Privately it sent me in a bit of a tailspin. I began to relive the questions I had when I was so young. Questions like "Why did God have to take my Grandpa, he was my best friend?" or "God must not care because he let that happen to my Grandpa, and it has forever changed our family".

And then as I came back to school a week later and as I was doing my Bible study I was reading through Habbakuk - - for possibly the first time in my life. As I read through it, initially I saw the writings of a man who was angry with God, because he did not understand how the Creator was allowing such wickednesss and pain to prevail. It isnt until the 3rd and final chapter that Habbakuk comes to the realization that God has a Sovereign plan and His will is superior to anything we could ever dream of or know.
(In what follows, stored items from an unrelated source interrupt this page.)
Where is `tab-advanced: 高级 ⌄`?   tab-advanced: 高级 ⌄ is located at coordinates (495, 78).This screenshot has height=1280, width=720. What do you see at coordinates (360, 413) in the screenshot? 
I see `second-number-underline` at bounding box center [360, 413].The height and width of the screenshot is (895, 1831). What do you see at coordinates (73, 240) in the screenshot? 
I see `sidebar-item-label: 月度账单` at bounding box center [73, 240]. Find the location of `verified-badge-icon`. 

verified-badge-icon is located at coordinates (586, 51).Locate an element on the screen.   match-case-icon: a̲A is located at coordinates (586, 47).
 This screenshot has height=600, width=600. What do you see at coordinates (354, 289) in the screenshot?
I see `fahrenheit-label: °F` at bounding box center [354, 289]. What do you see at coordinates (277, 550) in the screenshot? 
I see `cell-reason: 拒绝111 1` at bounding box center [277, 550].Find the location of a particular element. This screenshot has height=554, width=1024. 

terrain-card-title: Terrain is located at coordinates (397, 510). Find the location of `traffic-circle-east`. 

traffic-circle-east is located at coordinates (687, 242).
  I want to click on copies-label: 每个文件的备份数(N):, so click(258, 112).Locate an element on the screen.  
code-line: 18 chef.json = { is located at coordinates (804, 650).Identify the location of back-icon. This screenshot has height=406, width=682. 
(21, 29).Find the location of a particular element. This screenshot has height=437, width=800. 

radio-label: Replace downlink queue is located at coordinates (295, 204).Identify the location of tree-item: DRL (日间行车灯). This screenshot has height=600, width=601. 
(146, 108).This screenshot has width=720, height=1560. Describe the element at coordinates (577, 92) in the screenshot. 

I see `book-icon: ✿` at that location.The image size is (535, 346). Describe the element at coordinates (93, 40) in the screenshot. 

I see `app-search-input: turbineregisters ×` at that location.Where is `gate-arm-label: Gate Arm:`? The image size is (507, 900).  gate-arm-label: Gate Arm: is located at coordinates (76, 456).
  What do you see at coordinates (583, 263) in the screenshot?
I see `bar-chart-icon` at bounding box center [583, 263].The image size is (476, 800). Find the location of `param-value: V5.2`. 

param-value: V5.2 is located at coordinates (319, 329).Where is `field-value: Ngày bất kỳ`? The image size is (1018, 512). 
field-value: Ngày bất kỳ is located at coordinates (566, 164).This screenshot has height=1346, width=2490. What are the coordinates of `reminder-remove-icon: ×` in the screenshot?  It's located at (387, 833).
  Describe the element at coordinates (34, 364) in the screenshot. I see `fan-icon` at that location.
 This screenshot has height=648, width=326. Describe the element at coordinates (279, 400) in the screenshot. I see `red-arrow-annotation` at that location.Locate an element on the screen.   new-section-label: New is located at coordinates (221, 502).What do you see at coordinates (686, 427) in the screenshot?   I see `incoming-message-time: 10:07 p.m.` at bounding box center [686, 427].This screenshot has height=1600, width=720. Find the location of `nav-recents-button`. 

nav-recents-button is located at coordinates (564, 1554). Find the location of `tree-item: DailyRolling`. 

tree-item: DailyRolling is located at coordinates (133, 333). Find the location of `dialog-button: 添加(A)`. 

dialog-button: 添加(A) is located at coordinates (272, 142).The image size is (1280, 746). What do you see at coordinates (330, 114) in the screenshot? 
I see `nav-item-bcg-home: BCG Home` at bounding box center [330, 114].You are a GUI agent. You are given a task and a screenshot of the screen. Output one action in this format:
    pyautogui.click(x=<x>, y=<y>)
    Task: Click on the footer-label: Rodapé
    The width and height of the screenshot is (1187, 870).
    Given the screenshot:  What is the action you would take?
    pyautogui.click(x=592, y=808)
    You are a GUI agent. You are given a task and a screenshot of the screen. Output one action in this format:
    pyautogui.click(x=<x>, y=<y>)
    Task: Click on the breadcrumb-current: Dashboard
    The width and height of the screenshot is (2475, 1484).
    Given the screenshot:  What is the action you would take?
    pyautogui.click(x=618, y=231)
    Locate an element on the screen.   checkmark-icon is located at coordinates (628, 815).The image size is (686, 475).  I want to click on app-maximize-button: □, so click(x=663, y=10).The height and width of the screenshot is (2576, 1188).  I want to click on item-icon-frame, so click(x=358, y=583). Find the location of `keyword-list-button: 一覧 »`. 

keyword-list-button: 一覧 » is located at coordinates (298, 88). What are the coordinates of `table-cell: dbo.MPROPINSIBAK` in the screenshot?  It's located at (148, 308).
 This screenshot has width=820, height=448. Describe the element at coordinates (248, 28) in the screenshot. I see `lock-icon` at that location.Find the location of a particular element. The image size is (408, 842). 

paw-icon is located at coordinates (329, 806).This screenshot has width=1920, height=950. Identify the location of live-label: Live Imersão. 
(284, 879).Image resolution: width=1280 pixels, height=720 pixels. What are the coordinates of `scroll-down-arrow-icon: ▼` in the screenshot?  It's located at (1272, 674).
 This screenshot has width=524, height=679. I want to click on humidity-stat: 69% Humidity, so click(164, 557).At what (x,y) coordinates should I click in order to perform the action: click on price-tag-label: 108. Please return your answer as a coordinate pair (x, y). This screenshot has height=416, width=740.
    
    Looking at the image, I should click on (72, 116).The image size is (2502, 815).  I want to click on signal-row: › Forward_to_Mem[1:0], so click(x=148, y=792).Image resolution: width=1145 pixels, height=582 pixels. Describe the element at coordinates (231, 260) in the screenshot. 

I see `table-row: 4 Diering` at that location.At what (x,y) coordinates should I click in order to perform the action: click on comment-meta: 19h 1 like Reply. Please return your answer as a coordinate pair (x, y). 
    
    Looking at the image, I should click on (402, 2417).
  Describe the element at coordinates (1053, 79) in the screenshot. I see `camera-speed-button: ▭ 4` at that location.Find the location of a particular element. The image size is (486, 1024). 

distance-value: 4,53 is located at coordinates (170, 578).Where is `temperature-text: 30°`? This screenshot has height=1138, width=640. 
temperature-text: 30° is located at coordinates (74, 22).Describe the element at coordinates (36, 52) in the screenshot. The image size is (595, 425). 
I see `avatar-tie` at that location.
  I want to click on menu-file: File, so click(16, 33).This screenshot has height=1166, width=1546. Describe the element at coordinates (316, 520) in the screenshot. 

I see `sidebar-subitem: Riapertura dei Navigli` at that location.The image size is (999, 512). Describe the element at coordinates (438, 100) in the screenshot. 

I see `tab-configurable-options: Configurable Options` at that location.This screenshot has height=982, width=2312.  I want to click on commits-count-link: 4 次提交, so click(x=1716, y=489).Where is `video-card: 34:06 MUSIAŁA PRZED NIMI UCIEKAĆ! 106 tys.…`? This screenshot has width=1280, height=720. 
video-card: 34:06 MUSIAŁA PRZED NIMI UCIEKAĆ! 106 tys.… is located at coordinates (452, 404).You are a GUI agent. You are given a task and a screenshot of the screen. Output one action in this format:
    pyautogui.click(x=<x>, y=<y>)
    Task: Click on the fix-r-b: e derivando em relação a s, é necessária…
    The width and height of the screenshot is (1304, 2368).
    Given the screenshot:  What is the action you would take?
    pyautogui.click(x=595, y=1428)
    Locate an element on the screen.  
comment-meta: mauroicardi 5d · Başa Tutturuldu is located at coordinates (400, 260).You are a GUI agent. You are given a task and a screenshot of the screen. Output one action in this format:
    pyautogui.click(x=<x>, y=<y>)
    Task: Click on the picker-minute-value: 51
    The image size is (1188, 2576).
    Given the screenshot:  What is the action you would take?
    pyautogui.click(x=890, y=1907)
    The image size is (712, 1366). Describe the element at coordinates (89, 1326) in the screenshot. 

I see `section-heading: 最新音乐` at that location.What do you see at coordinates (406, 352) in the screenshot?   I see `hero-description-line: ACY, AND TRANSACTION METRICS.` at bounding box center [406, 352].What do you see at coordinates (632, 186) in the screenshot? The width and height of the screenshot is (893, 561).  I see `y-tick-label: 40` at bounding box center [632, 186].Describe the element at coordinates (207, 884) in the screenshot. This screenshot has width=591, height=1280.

"Though the fig tree does not bud and there are no grapes on the vines, though the olive crop fails and the fields produce no food, though there are no sheep in the pen and no cattle in the stalls, yet I will rejoice in the Lord I will be joyful in God my Savior. The Sovereign Lord is my strength; he makes my feet like the feet of a deer, he enables me to go on the heights."
Hab. 3:17-19

Though there seems to be no fruit or positive things in our/my life at times, I need to be constantly rejoicing because I have the God of lovingkindess who prevails and is my Savior. He gives me strength to carry on and he enables me to go to the heights in life. I guess I must continually work to remember that God will never give me/us more than we can handle in life. He will always be there forever and ever.

He will not leave nor forsake me. I can rejoice that in the pain I am stronger in Him. He enables me to persevere. There is no greater thing and I fully complete in Him. God's redemptive story is one that reaches to the beginning of time as we know it and because of that I can face the heartache and understand there is a greater plan than I can ever know. I am but a speck of dust in God's universe of knowledge, and yet he loves me.

A good friend once said to me that we are but a vapor. I am just thankful for my vapor, and that Christ came to this earth and shed His redeeming blood for me. I am alive and well in HIM!!

1 comment:

Stephen said...

Alex!!!

Great words of wisdom spoken like a true prophet! I love you brother and that truth you shared is one you will never grow tired of and will never exhaust. God bless you brother!!!